Keeping every word in place, write out the entries that come next.

____ Data extract

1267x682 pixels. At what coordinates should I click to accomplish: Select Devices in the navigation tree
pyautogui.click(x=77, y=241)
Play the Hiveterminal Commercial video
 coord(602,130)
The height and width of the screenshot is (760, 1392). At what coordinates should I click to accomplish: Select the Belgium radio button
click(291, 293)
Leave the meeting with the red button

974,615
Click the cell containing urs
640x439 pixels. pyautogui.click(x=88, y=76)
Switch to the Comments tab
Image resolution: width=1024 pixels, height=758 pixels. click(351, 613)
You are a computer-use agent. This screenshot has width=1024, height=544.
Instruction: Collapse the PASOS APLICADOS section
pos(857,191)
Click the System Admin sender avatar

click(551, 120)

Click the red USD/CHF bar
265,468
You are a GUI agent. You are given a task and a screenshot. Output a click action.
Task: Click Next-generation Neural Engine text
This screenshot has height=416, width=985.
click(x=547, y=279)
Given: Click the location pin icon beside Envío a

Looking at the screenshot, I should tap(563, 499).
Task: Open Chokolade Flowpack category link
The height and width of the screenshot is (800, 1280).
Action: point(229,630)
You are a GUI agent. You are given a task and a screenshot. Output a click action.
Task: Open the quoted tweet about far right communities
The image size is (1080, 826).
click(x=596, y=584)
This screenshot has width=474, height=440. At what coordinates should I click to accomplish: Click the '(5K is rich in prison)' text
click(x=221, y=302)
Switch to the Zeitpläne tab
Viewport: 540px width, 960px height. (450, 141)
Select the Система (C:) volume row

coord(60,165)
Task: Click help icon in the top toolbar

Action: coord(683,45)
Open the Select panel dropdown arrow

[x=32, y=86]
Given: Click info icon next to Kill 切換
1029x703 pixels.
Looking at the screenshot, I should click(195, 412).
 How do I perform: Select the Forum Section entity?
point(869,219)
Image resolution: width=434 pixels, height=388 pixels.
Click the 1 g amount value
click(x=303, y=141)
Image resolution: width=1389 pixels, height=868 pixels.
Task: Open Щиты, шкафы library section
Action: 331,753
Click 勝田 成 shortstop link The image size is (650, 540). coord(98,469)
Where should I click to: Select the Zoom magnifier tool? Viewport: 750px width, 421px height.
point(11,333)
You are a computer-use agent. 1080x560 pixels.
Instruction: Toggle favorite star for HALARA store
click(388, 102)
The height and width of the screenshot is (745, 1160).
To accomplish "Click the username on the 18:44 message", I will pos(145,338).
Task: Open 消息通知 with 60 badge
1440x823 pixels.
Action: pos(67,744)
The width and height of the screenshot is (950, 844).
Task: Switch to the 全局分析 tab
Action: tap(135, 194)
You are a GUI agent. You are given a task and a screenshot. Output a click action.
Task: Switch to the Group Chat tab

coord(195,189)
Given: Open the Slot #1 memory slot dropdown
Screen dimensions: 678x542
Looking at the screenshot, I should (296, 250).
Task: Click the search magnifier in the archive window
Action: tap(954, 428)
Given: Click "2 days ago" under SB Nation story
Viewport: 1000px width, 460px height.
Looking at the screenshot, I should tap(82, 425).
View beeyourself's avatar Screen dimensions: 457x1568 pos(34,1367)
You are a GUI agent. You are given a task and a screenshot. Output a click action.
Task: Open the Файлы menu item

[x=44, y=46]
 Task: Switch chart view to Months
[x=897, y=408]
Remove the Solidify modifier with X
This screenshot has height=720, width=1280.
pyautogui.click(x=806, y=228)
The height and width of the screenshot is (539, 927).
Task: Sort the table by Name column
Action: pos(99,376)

________

## Response to this exercise
1267x682 pixels. At what coordinates should I click to accomplish: Select Devices in the navigation tree
pyautogui.click(x=77, y=241)
Play the Hiveterminal Commercial video
 coord(602,130)
The height and width of the screenshot is (760, 1392). At what coordinates should I click to accomplish: Select the Belgium radio button
click(291, 293)
Leave the meeting with the red button

974,615
Click the cell containing urs
640x439 pixels. pyautogui.click(x=88, y=76)
Switch to the Comments tab
Image resolution: width=1024 pixels, height=758 pixels. click(351, 613)
You are a computer-use agent. This screenshot has width=1024, height=544.
Instruction: Collapse the PASOS APLICADOS section
pos(857,191)
Click the System Admin sender avatar

click(551, 120)

Click the red USD/CHF bar
265,468
You are a GUI agent. You are given a task and a screenshot. Output a click action.
Task: Click Next-generation Neural Engine text
This screenshot has height=416, width=985.
click(x=547, y=279)
Given: Click the location pin icon beside Envío a

Looking at the screenshot, I should tap(563, 499).
Task: Open Chokolade Flowpack category link
The height and width of the screenshot is (800, 1280).
Action: point(229,630)
You are a GUI agent. You are given a task and a screenshot. Output a click action.
Task: Open the quoted tweet about far right communities
The image size is (1080, 826).
click(x=596, y=584)
This screenshot has width=474, height=440. At what coordinates should I click to accomplish: Click the '(5K is rich in prison)' text
click(x=221, y=302)
Switch to the Zeitpläne tab
Viewport: 540px width, 960px height. (450, 141)
Select the Система (C:) volume row

coord(60,165)
Task: Click help icon in the top toolbar

Action: coord(683,45)
Open the Select panel dropdown arrow

[x=32, y=86]
Given: Click info icon next to Kill 切換
1029x703 pixels.
Looking at the screenshot, I should click(195, 412).
 How do I perform: Select the Forum Section entity?
point(869,219)
Image resolution: width=434 pixels, height=388 pixels.
Click the 1 g amount value
click(x=303, y=141)
Image resolution: width=1389 pixels, height=868 pixels.
Task: Open Щиты, шкафы library section
Action: 331,753
Click 勝田 成 shortstop link The image size is (650, 540). coord(98,469)
Where should I click to: Select the Zoom magnifier tool? Viewport: 750px width, 421px height.
point(11,333)
You are a computer-use agent. 1080x560 pixels.
Instruction: Toggle favorite star for HALARA store
click(388, 102)
The height and width of the screenshot is (745, 1160).
To accomplish "Click the username on the 18:44 message", I will pos(145,338).
Task: Open 消息通知 with 60 badge
1440x823 pixels.
Action: pos(67,744)
The width and height of the screenshot is (950, 844).
Task: Switch to the 全局分析 tab
Action: tap(135, 194)
You are a GUI agent. You are given a task and a screenshot. Output a click action.
Task: Switch to the Group Chat tab

coord(195,189)
Given: Open the Slot #1 memory slot dropdown
Screen dimensions: 678x542
Looking at the screenshot, I should (296, 250).
Task: Click the search magnifier in the archive window
Action: tap(954, 428)
Given: Click "2 days ago" under SB Nation story
Viewport: 1000px width, 460px height.
Looking at the screenshot, I should tap(82, 425).
View beeyourself's avatar Screen dimensions: 457x1568 pos(34,1367)
You are a GUI agent. You are given a task and a screenshot. Output a click action.
Task: Open the Файлы menu item

[x=44, y=46]
 Task: Switch chart view to Months
[x=897, y=408]
Remove the Solidify modifier with X
This screenshot has height=720, width=1280.
pyautogui.click(x=806, y=228)
The height and width of the screenshot is (539, 927).
Task: Sort the table by Name column
Action: pos(99,376)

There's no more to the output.